Adapting to Movistar's methods, wanting more
Since that career-defining triumph Dowsett has had mixed campaigns with the Spanish team, which still has faith in him, delivering on its promises of starts at the Giro, Tour de France and assistance targeting the Hour Record, which he held before Wiggins beat his distance.
“I’d say we get 70 per cent of the race programme that we ask for, which is kind of a dream scenario,” Dowsett said.
“I've had to do a fair bit of bouncing back and I’m starting to get quite tired of it. I’d just like to have a bit of consistency and that’s one thing I’ve showed, that I’m not consistent.”
“I either go to Poland and win the TT at the end, or don’t finish the easiest of races because I’m not good enough, or something has gone wrong, or I got sick. I’ve just been annoyingly inconsistent and I know that I can be more.”
The transition from the highly-regimented Team Sky to Eusebio Unzue’s long established Movistar was an adjustment, though one Dowsett has learned through “trial and error”, and now asks for more internal support.
“I came to Movistar fairly arrogant in that I’d come from two of the best development programmes in the world and then had two years at Team Sky. I came in feeling like I knew it all, topped off with the Giro [stage victory in 2013] and was like, ‘I do know it all,’” he said.
“Movistar felt a little bit more like organised chaos but I slowly realised that everyone actually knew their stuff.
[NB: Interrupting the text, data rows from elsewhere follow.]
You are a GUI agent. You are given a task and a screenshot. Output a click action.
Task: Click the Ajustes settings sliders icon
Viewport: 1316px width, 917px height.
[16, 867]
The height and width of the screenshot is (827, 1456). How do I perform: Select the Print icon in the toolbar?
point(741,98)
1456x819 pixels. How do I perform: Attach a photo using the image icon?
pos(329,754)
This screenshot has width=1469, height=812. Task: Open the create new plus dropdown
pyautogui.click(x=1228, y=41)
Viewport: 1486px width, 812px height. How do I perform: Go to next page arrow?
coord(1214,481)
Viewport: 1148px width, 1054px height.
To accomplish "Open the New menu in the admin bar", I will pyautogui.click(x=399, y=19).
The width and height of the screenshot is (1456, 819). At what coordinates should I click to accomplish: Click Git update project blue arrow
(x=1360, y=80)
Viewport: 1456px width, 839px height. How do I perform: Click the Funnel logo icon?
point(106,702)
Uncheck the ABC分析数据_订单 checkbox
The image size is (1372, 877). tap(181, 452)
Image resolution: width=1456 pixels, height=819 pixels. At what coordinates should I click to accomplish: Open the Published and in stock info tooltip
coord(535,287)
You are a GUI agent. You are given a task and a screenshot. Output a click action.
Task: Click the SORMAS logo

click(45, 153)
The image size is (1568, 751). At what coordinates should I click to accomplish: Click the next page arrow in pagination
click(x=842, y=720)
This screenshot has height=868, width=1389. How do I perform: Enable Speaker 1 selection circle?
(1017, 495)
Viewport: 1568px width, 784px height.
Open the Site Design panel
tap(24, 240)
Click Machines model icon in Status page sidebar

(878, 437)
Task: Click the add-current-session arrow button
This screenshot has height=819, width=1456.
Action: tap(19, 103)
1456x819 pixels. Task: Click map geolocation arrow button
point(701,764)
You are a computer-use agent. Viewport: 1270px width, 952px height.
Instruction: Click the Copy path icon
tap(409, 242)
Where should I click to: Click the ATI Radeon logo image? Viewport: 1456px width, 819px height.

It’s different, but it works.”
A philanthropic mind change
Dowsett’s biggest insight representing the outfit, however, has come through philanthropic ventures, including his charity Little Bleeders, which supports haemophiliacs like himself, and has provided purpose outside of the sport and added incentive within it.
“At the end of 2013 I started up the Miles for Haemophilia Campaign, which is not linked to Little Bleeders, it’s just something that we did. I travelled all around Europe talking about my condition to patients, parents, doctors and to be perfectly honest I knew I was going to make some money out of it,” he said.
“I’d say at the start that was one of the incentives for me. Before then that was a big incentive for me anyway, winning bike races, driving a flash car, earning a lot of money. Massive ego trip basically.”
“The effect of what I do now is on a much bigger scale than winning a push bike race. That’s what keeps me going a lot of the time. Don’t get me wrong, I still like a flash car but it’s nowhere near as important in my mind as it used to be. That’s the biggest realisation whilst I’ve been at Movistar, which isn’t related to Movistar it’s just what has happened, a massive mentality change.”
It all serves into what Dowsett hopes this season will be a return to the form he whipped Wiggins with four years ago. He tentatively changed training during the winter, less miles and more intervals, and so far the signs are good.